La naupatía o mal de mar un inconveniente molesto pero superable

Foto. El mareo por movimiento es un trastorno del equilibrio que padecen la mayoría de las personas que navegan.

La naupatía, el mal del mar, el mareo, son términos utilizados para definir un efecto fisiológico que sufren los seres humanos cuando permanecen en una embarcación.
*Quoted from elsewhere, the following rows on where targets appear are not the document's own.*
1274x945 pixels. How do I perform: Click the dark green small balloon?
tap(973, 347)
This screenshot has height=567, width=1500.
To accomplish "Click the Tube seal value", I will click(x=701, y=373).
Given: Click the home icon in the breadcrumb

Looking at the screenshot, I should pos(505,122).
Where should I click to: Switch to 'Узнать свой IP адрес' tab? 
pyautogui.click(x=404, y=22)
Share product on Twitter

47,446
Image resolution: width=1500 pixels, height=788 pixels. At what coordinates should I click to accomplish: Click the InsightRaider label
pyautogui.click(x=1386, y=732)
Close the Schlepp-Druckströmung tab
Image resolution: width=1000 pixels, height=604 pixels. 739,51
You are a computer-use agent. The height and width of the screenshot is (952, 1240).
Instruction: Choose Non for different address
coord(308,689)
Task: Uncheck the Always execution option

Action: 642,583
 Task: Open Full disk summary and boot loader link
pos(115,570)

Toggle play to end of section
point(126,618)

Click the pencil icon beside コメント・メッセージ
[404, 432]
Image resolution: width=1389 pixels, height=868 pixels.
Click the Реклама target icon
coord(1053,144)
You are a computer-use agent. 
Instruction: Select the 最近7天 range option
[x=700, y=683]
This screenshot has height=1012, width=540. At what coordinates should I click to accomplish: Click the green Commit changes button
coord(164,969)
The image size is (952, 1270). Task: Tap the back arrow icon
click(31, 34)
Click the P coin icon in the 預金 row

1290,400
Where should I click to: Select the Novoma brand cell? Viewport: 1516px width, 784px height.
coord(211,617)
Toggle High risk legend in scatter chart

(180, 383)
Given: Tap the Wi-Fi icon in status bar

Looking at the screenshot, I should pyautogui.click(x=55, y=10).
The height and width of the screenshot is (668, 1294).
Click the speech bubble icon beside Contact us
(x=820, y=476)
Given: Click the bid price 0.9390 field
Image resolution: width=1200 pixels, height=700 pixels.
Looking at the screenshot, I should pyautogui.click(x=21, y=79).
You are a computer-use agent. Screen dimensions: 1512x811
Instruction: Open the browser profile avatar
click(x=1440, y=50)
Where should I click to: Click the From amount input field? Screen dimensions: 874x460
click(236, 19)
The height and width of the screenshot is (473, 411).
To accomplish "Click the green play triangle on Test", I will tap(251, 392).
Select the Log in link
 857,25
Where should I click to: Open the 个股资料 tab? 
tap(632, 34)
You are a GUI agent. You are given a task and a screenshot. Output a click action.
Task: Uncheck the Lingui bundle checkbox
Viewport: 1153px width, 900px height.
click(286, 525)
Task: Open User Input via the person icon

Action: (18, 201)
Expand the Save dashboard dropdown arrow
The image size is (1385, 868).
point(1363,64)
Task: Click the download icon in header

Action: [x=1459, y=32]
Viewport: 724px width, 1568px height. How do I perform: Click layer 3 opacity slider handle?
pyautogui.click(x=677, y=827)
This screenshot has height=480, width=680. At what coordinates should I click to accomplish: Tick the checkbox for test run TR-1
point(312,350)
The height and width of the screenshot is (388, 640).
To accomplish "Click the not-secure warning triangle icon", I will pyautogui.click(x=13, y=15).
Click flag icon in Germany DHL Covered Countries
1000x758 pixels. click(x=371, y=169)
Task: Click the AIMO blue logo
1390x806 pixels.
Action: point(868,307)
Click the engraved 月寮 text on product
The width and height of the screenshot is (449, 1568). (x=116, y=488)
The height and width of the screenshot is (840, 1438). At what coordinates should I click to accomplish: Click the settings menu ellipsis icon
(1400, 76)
Pocos son los afortunados, que se han hecho a la mar y nunca han pasado por esta experiencia. Marearse es uno de los efectos adversos que produce el embarcarse, sin embargo, como una respuesta del cuerpo que es, puede someterse a análisis y se evitado y combatido, con mayor o menor eficacia. Una de las mejores descripciones que se han hecho de este mal de los marineros es obra de Isidro Martí, Patrón profesional y profesor de Náutica, en cuyos trabajos se basa este artículo.

El mareo por movimiento es un trastorno del equilibrio que padecen la mayoría de las personas que navegan, y la sufren, la han sufrido o la sufrirán todo tipo de navegantes. Sólo se conocen contadísimas excepciones de personas que nunca se hayan mareado, a las que no hay que confundir con las que ya no se marean, después de haberse habituado al movimiento, pero que en sus inicios sí que lo sufrieron. Afecta al sentido del equilibrio y a la orientación espacial.

 Los efectos iniciales pueden variar de una persona a otra. Suele iniciarse con una sensación de incomodidad, seguida de un claro desinterés por lo que ocurre, excesiva salivación y eructos, y somnolencia con bostezos continuados.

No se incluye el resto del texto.